Pydanticでフィールド間の値を検証する

はじめに

こんにちは、物件連動チームのコヤマです。

私たちのシステムでは、物件データのETL処理にPydanticを活用しています。物件情報には多様な条件や規則が存在するため、単一項目の型定義だけでは表現しきれない場合があります。そのような場合に、@validatorデコレータを使用してカスタムバリデーションを実装することで、複雑な制約を表現できます。本記事では、フィールド間のバリデーションについて紹介します。

キーワード

@validator

@validatorは、Pydanticのデコレータで、データモデルのフィールドに対してカスタムバリデーションを適用するために使用されます。このデコレータを使用することで、データが特定の条件に従っているかどうかを検証できます。

フィールド間のカスタムバリデーション

valuesfields使って、他のフィールドの値に基づいた検証を行うことができます。

values

valuesは、検証済のフィールドの名前と値が含まれまるオブジェクトです。

バリデーションはフィールドの定義順で行われます。そのため、valuesを使用する際に、まだ検証されてないフィールドの名前や値を参照することはできません。(参考

例えば、物件のタイプによって

  • 賃貸物件の場合、賃料は0より大きく、1000000より小さい値でなければならない
  • 売買物件の場合、賃料は0でなければならない。

のような制約を設けたい場合は、以下のように書けます。

from pydantic import BaseModel, validator
from typing import Literal

class Property(BaseModel):
    type: Literal["chintai", "baibai"]  # 物件タイプ
    rent: int  # 賃料
    sale_price: int  # 価格 

    @validator("rent")
    def check_rent(cls, rent, values):
        property_type = values.get("type")  # typeの値を取得
        if property_type == "chintai":
            if rent < 0 or rent > 1000000:
                raise ValueError("賃貸物件の賃料は0より大きく、1000000より小さい値にしてください")
        elif property_type == "baibai":
            if rent != 0:
                raise ValueError("賃貸物件の場合、価格は0にしてください")
        return rent

実際に適切な値を入力するとvalidationが通り

valid_chintai_property = Property(type="chintai", rent=50000, sale_price=0)
print(valid_chintai_property)

# Property(type='chintai', rent=50000, sale_price=0)
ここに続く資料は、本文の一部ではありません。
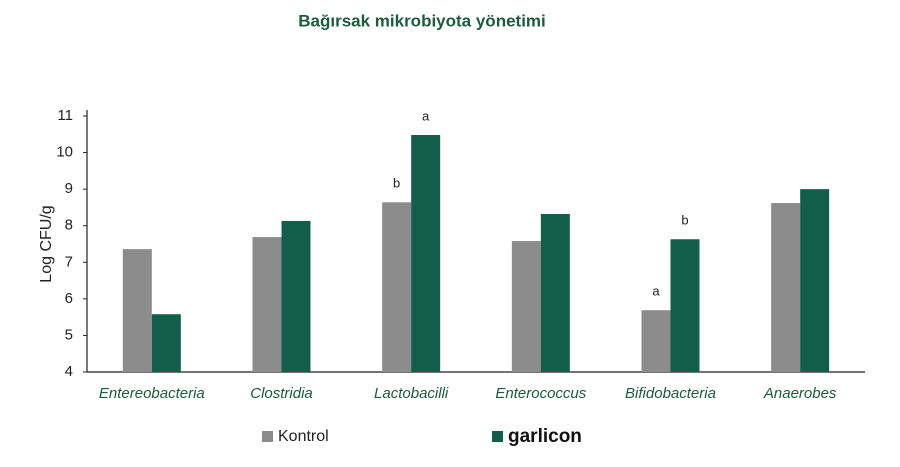 The height and width of the screenshot is (467, 900). Describe the element at coordinates (152, 394) in the screenshot. I see `x-tick-label: Entereobacteria` at that location.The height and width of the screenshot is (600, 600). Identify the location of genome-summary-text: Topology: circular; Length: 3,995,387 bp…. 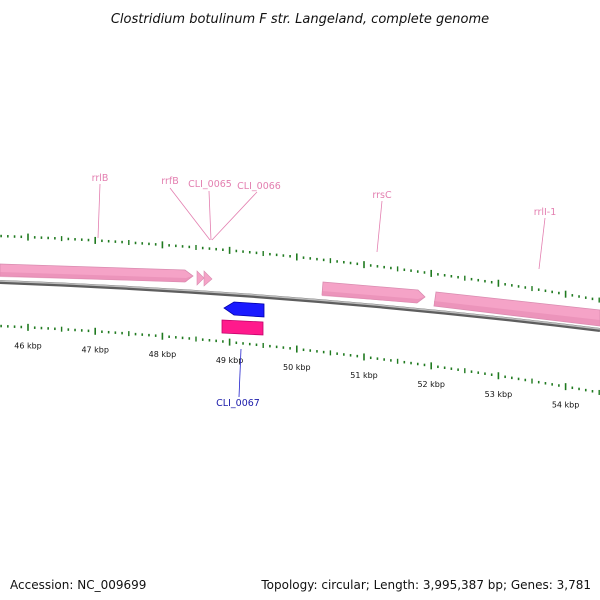
(426, 585).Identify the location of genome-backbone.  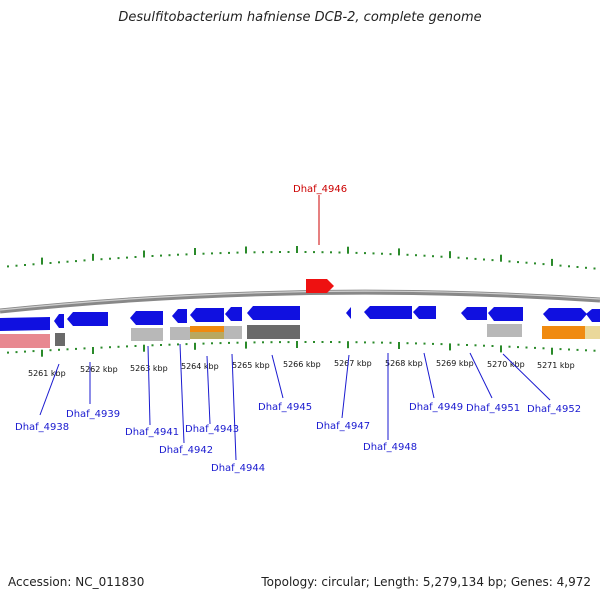
(300, 302).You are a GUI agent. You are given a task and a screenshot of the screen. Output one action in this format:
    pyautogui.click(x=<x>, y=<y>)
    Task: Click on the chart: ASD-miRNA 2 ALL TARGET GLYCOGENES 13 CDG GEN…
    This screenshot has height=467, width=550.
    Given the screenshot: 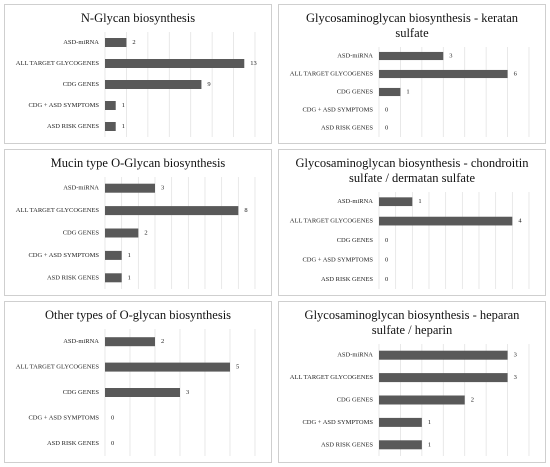 What is the action you would take?
    pyautogui.click(x=136, y=84)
不正値を入力すると、validation_errorとなります。

invalid_chintai_property = Property(type="chintai", rent=50000000000, sale_price=0)
print(invalid_chintai_property)

# ValidationError: 1 validation error for Property
# rent
#   賃貸物件の賃料は0より大きく、1000000より小さい値にしてください (type=value_error)のk

check_rentメソッドでのvaluesの中身を確認すると、以下のように現在処理されているフィールドの名前と値が含まれていました。

values = {'type': 'chintai'}

ただし、valuesには、sale_priceの情報が含まれていないことに注意してください。従って、この例ではvalues.get("sale_price”)のような、価格値を使用した検証はできません。

この挙動を避けるために、@root_validatorを使用する方法もあります。@root_validatorを使用すると、全てのフィールド名と値を参照できます。

field

fieldは、フィールドに関する情報(型、デフォルト値など)を持っています。

例えば、物件タイプが指定されてない時に

  • 賃料はNoneを返す
  • 価格は「相談」を返す

のようにしたい場合は、以下のように書けます。

from pydantic import BaseModel, validator
from typing import Literal, Optional, Union

class Property(BaseModel):
    type: Literal["none", "chintai", "baibai"]  # noneを追加
    rent: Optional[int]
    sale_price: Union[int, str]

    @validator("rent", "sale_price")
    def set_value_for_none_property_type(cls, value, values, field):
        property_type = values.get("type")
        if property_type == "none":
            if field.name == "rent": # 現在のフィールド名で分岐
                return None
            elif field.name == "sale_price":
                return "相談"
        return value

property_typeをnoneにしてみると、

Property(type="none", rent=3000, sale_price=2000000)

# Property(type='none', rent=None, sale_price='相談')

賃料はNoneで、価格は「相談」に変換されました。

set_value_for_none_property_typeメソッドでのfieldの値は以下のようになっていました。

rentの時 
ModelField(name='rent', type=Optional[int], required=False, default=None)

sale_priceの時
ModelField(name='sale_price', type=Union[int, str], required=True)

フィールド名や型情報の他に、フィールドが必須かどうかを示すrequiredや、デフォルト値の情報が含まれていました。

まとめ

@validatorを活用することで、フィールド間の複雑な検証も簡単に実現できました。

@validator以外にもPydanticには多くの機能が存在するので、学習してさらに理解を深めていこうと思います!